Searching for the bottom line

Author Ben Winkley

The European oil majors’ first-quarter results are in, and the headlines are unanimous: the sector is roaring as profits are soaring.

The European oil majors’ first-quarter results are in, and the headlines are unanimous: the sector is roaring as profits are soaring.

The latter cannot be denied. Statoil’s profit was up by 74pc, Total’s by 56pc. Shell turned a four-fold increase in profit. Even BP was in the black. Compare with last year – as we must – and the bottom line is looking fine.
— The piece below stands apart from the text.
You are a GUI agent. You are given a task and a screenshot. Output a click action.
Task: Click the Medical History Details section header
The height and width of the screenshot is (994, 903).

All this is pretty remarkable. These are not the good times. Benchmark Brent crude futures have sneaked below $50/bl to their lowest point of the year. There’s an LNG glut. To a large degree, the majors are subject to forces outside their control — on one side nippy debt-fuelled operators in the US Permian basin; on the other side Opec technocrats with their hands on the spigots.

Yet, the profit rebound should not come as a surprise. On life support in the first quarter last year, the firms are now leaner and fitter for purpose. They’re feeling better because this time last year they couldn’t have felt worse.
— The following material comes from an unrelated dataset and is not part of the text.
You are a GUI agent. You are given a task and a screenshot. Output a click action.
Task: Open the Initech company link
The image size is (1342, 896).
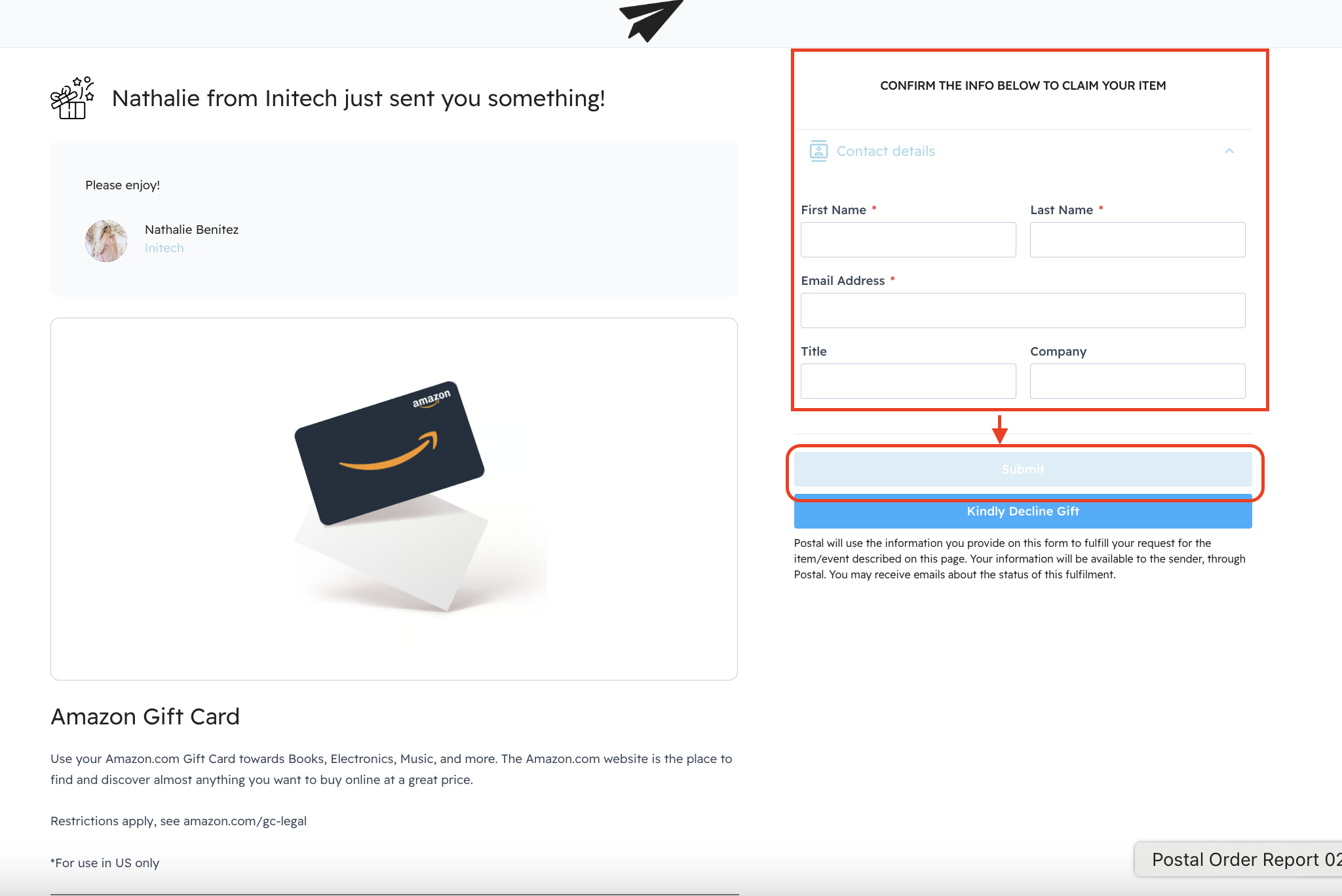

And sometimes the bottom line is not the bottom line, not even the majors’ distinctive bottom line that smooths out the effects of inventories. One metric of success does not necessarily fit all, despite the impositions of financial reporting standards.

The big four European firms are so large, so unwieldy, that the closer you look the less they resemble one another.

Oil and gas firms, yes. But Shell’s purchase of BG has shifted its focus toward the latter, meaning it is less exposed to the vagaries of the oil price than, say, Statoil. The Norwegian firm, in turn, has but one refinery where Total has five. Total has a growing interest in renewable energy, while BP went beyond petroleum and back again some years ago. BP is still battling the unique financial constraints imposed upon it by the Macondo oil spill. Each firm has an eye on petrochemicals.

One cross-company barometer of health is free cash flow (FCF) — is the company generating enough money to cover its spending needs? It is at this level that the success or otherwise of the severe cost cutting, put in place over the past couple of years, becomes evident.

And, by this touchstone, things are also going well. Shell delivered surplus cash without banking any asset sale proceeds in the quarter. Statoil delivered FCF after not doing so a year ago. Total generated more cash than at any time since the third quarter of 2013. Only BP failed to deliver, burdened as it is by the Macondo bill. But its guidance suggests it will be able to cover capital expenditure and, importantly, dividends by the end of the year.

That is the sign of health — turning a profit while living within one’s means. So let the diluted, toned-down good times roll.